Synergy created a letter of support for students, faculty and alumni to sign, noting that co-ops serve an important space of historically marginalized communities and attributed low pre-assignment numbers to housing application barriers.
The letter currently has 809 signatures. Synergy also sent out a Google Form for students to indicate commitment to choosing the house during the regular housing draw. Synergy staff delivered the letter, which had over 600 signatures at the time, on April 29 to ResEd. The houses also communicated to ResEd that they were willing to keep discussing their options.
In the announcement on May 6, Synergy and Terra were told that no negotiation was to take place, leaving some residents feeling blindsided.
“Both houses know what’s going on, our RAs are letting us know. And then all of a sudden, our houses are getting shut down, which is not what we were led to believe this entire time until [May 6],” Sofia Gonzalez-Rodriguez ’25, a Synergy resident and former Synergy staff, said.

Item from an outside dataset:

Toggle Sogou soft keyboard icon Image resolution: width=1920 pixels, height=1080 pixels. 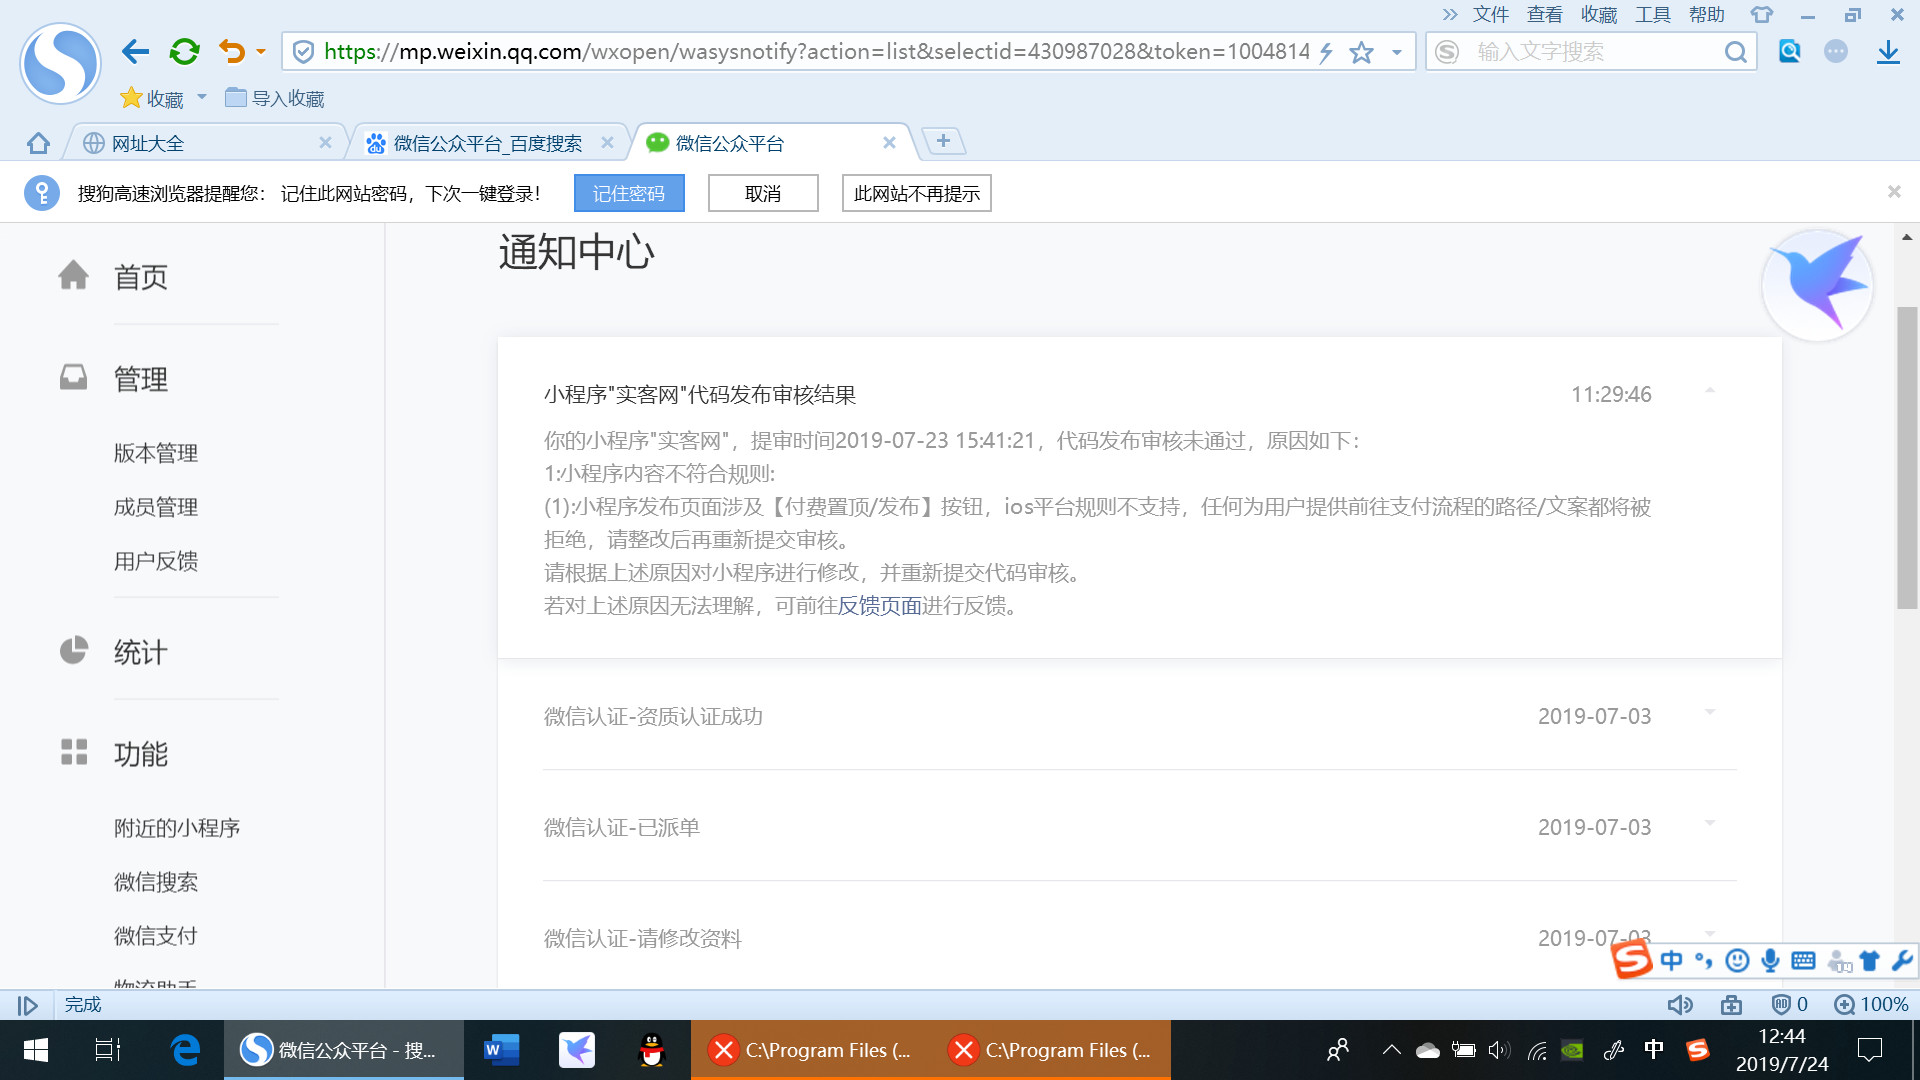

Now, both houses are deciding how to move forward and plan to appeal the decision with ResEd. Vardaan Shah ’25, a Terra resident and former Terra RA, has hope that ResEd can be negotiated with. “It’s not like these situations are permanent,” he said, referring to Columbae, which lost their co-op status and regained it last year.
Shah said the houses are unsure who is making the decisions and there has been a lack of transparency.
“It felt kind of hurtful, kind of disrespectful to our future staff, who had been putting in this time to meet with them,” Gonzalez-Rodriguez said.
Sydney Faux ’26, a Terra resident, was “devastated” when she heard the news, especially after all the negotiation and hope to salvage the houses. She says it is hard to hear that such a supportive community is being shut down for reasons that are unclear to her.
“Terra has been the first place that I can truly call home,” Faux said. “Terra really is the only place where I feel like I can truly express myself, whether it’s through queerness or any other sort of avenue.”
Shah said Terra is especially important for queer people, as it provides them with a safe space and an accepting family, something even more important now. For transitioning students, other Terra residents can provide advice and help them express themselves through giving them haircuts and free clothes that allow them to express their gender identity.
“I think it’s really devastating to me, honestly, that the University didn’t even take the time to understand what the ramifications of that decision was going to be before, before making it,” Shah said. “And it’s really devastating that the people who are going to be most impacted by this decision are people who are already marginalized.”
“Friends come in here and they do leave like family,” Terra resident Gio Jiang ’26 told The Daily.
Shah shared that Terra residents have told him that they would have dropped out, transferred or done harm to themselves had it not been for Terra.
Aarushi Patil ’24 M.S. ’25 finds the Terra community much more supportive than a standard dorm or self-op. “It’s hard to experience that loss of community … I think a lot of us didn’t find community outside of this,” Patil said.
Despite its theme, Terra is home to not only gender queer or LGBTQ+ people. Gonzalez-Rodriguez said the decision will also affect friends of the house, people who attend the houses’ events and alumni.
Faux said co-ops are so powerful and special — something the University does not understand. Metrics to determine the future of these houses are “arbitrarily set,” Faux said.
“There must be something that’s so, so special and so unique and so powerful about these places, such that people are begging the University, ‘I want to keep cleaning Aarushi’s toilets, I want to keep cooking for my friends,’” Jiang said.
This article has been updated to include comment from RedEd.